Let's start with an easy problem : What three positive integers have a sum equal to their product?

answer: (1,2,3), of course.

This puzzle can easily be transformed into a D4 problem:

For what values of k will the question "**What k positive integers have a sum equal to their product?**" have only one unique set of integers for an answer?

Clearly for k=2 the answer is unique: (2,2) and so it is for k=4: (1,1,2,4).

List all other values of k below 1000.

(In reply to

A continuation by Steve Herman)

Let S be a set of positive integers whose sum equals its product. Let f1, f2, f3, ..., fn be the members of that set which are greater than 1 (arranged in descending order). Then there are (f1*f2*...*fn) - (f1+f2+...+fn) occurances of 1. Then k = (f1*f2*...*fn) - (f1+f2+...+fn) + n

Continuing specifically with n=3:

x=m, y=z=2: k = 4m-(m+4)+3 = 3m - 1; m>=2 -- 5, 8, 11, 14, ...

x=m, y=3, z=2: k = 6m-(m+5)+3 = 5m - 2; m>=3 -- 13, 18, 23, 28, ...

x=m, y=4, z=2: k = 8m-(m+6)+3 = 7m - 3; m>=4 -- 25, 32, 39, 46, ...

x=m, y=5, z=2: k = 10m-(m+7)+3 = 9m - 4; m>=5 -- 41, 50, 59, ...
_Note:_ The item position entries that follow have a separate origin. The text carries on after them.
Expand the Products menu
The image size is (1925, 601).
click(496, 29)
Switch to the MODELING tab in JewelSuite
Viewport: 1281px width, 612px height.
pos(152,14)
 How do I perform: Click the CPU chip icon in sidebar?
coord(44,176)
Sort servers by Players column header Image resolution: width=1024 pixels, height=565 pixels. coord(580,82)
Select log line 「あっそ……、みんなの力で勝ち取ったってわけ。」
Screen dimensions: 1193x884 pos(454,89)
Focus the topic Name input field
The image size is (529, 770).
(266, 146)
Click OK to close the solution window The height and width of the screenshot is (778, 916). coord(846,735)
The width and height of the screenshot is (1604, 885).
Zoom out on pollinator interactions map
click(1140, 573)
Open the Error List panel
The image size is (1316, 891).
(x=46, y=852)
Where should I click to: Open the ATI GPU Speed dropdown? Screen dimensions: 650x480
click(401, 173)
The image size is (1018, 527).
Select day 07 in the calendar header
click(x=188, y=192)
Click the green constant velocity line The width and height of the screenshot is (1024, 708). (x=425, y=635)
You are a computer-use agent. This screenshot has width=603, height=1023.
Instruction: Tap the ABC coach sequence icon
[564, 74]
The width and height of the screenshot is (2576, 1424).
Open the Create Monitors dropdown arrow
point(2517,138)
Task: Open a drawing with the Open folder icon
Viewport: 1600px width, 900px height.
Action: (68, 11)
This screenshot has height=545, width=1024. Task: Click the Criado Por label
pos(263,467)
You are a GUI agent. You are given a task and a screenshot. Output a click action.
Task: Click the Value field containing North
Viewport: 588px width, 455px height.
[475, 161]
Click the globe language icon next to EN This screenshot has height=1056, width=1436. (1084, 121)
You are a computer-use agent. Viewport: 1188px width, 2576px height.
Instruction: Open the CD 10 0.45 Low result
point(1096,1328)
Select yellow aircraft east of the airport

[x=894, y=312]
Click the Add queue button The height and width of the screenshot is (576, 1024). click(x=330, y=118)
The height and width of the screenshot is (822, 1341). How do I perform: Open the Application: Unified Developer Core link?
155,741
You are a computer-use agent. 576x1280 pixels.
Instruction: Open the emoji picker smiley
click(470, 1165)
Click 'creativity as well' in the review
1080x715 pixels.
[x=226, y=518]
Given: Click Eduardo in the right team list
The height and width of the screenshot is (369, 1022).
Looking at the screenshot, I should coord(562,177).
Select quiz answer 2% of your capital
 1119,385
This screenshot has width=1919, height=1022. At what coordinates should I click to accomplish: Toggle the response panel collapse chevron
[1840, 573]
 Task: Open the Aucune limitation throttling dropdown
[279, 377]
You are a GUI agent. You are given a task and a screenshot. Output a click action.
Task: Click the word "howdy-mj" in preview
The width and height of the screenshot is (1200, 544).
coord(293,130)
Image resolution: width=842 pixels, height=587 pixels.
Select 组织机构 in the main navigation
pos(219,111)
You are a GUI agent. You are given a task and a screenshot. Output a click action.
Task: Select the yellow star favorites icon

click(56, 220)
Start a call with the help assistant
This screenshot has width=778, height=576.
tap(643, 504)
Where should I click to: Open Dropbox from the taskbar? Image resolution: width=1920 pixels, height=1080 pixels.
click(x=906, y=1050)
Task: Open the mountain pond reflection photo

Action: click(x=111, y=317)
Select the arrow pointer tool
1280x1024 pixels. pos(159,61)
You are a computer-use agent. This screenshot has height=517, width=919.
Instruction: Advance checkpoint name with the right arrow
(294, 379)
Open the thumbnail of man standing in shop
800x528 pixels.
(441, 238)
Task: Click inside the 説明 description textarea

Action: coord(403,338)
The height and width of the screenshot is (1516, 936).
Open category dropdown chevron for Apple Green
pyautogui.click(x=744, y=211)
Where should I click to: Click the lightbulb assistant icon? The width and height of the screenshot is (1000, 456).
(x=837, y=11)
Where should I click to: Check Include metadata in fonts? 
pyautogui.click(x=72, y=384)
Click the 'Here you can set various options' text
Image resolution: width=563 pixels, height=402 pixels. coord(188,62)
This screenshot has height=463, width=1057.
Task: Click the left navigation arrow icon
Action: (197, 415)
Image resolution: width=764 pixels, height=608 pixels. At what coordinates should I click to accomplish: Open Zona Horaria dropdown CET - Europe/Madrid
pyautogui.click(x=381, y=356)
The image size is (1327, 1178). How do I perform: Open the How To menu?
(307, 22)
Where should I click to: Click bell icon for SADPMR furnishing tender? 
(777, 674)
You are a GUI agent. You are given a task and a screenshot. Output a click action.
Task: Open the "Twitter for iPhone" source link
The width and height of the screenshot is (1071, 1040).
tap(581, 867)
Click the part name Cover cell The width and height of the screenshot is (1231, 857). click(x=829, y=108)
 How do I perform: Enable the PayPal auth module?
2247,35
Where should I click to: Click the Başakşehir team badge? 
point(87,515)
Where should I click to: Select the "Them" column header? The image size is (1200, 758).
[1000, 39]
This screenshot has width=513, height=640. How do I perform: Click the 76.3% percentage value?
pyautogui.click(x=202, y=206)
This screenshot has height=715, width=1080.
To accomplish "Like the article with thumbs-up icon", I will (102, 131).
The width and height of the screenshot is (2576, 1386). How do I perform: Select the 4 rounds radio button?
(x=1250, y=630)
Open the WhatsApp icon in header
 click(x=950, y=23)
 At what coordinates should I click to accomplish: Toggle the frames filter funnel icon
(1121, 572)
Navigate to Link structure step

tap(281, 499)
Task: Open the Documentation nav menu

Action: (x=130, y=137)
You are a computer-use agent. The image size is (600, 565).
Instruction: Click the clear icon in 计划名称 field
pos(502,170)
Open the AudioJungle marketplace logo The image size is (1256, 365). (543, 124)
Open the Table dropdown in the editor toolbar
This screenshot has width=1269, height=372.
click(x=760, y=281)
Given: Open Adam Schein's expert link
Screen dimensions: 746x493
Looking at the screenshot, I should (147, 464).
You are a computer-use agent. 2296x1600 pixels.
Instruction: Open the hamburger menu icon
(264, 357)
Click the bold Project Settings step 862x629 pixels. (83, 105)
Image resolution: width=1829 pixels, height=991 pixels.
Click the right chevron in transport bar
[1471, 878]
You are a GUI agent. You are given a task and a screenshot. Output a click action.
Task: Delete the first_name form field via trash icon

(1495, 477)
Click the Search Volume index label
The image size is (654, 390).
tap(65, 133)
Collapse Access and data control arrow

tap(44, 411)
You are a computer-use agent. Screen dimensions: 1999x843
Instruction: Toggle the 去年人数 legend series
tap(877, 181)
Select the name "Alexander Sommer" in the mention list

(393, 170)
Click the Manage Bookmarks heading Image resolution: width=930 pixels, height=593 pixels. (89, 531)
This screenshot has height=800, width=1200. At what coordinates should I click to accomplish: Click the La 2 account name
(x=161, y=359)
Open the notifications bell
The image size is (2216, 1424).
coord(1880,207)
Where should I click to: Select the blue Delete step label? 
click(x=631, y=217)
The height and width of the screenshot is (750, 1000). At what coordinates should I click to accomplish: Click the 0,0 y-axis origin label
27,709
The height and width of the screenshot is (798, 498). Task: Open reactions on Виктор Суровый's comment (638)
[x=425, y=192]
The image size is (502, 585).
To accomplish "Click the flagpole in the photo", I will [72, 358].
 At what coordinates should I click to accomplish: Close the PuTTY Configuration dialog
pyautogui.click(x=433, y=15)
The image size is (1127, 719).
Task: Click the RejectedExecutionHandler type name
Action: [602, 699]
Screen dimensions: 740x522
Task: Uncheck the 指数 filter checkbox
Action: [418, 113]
x=m, y=6, z=2: k = 12m-(m+8)+3 = 11m - 5; m>=6 -- 61, 72, ...

So after (x, y, 2, 1, ... 1) the list below 60 shortens to: 2,3,4,6,12,24,30,42,54

Lets move on:

x=m, y=3, z=3: k = 9m-(m+6)+3 = 8m - 3; m>=3 -- 21, 29, 37, ...

x=m, y=4, z=3: k = 12m-(m+7)+3 = 11m - 4; m>=4 -- 40, 51, 62, ...

x=m, y=5, z=3: k = 15m-(m+8)+3 = 14m - 5; m>=5 -- 65, 79, ...

x=m, y=4, z=4: k = 16m-(m+8)+3 = 15m - 5; m>=4 -- 55, 70, ...

Nothing else to sieve out of the below 60 list.

Trying n=4 combos:

w=m, x=y=z=2: k = 8m-(m+6)+4 = 7m-2; m>=2 -- 12, 19, 26, 33, 40, ...

w=m, x=3, y=z=2: k = 12m-(m+7)+4 = 11m-3; m>=3 -- 30, 41, 52, 63, ...

w=m, x=4, y=z=2: k = 16m-(m+8)+4 = 15m-4; m>=4 -- 56, 71, ...

w=m, x=3, y=3, z=2: k = 18m-(m+8)+4 = 17m-4; m>=3 -- 47, 64, ...

w=m, x=4, y=3, z=2: k = 24m-(m+9)+4 = 23m-5; m>=4 -- 87, 110

w=m, x=3, y=3, z=3: k = 27m-(m+9)+4 = 26m-5; m>=3 -- 73, 99, ...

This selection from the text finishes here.